サーボモーターは回転数をコントロールできるため、制御が必要な機械や機構で多用されています。また、回転時の位置や角度などの情報をフィードバックすることで、より柔軟な制御が可能になります。柔軟に制御できる特徴から、半導体の製造装置やファクトリー・オートメーション用ロボット、医療機器のほか、アミューズメント分野でも用いられています。
サーボモーターは、位置や速度を柔軟に制御できるほか、トルクや回転数の高さがメリットといえます。また、エンコーダーによる動作の監視が行われるため、外力で位置が多少ずれても修正できます。高速動作も可能で、脱調のリスクも低めです。
サーボモーターは制御機構が複雑で、一般的なモーターと比べてコストが高い傾向があります。高い電圧も必要となるため、利用場所にも注意しましょう。
ACサーボモーターを動かすには、コントローラーやサーボアンプが必要です。ACサーボモーターは、磁極位置を把握するため、内部にエンコーダという部品が設置されています。エンコーダには、ゼロ信号とパルスを検出するスリットがあります。このゼロ信号の位置からパルスをカウントすることで、磁極位置を把握できるようにしています。
エンコーダからの信号を取り込み、制御するのがサーボアンプです。内部には演算処理を行うマイコンが設置されており、ACサーボモーターの動きに関わっています。サーボアンプは、エンコーダの信号からモーターの回転数や方向、停止位置などを制御し、コントローラーとの司令との違いを確認します。
位置や回転数などの細かい指示を送る部分がコントローラーです。コントローラーの形状は多種多様で、デジタルスイッチやシーケンサーなどがあります。また、パソコンもコントローラーの一つです。コントローラーはサーボアンプに司令を送り、その結果をサーボアンプからフィードバック信号として受け取っています。

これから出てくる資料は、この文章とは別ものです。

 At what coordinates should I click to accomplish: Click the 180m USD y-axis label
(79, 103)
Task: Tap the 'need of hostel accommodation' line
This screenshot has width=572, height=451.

サーボモーターとステッピングモーターの大きな違いは柔軟性です。サーボモーターは、回転位置を検知し、修正できます。ステッピングモーターは修正できません。
サーボモーターとの大きな違いはその点です。ステッピングモーターを動かすには、プログラムを通してコントローラーに指示します。コントローラからドライバーが信号を受けると、モーターが動作する仕組みです。
動作過程自体の基本はサーボモーターとステッピングモーターに違いはありません。ただ、ステッピングモーターはエンコーダがないのです。指示通りの動きができない場合、すぐに対処と修正はできません。
モーターへの細かな指示を設定するという手間がかかります。サーボモーターはエンコーダがあるため動作状況と高精度な制御ができるのです。修正が必要ならすぐに対処できるのもメリットでしょう。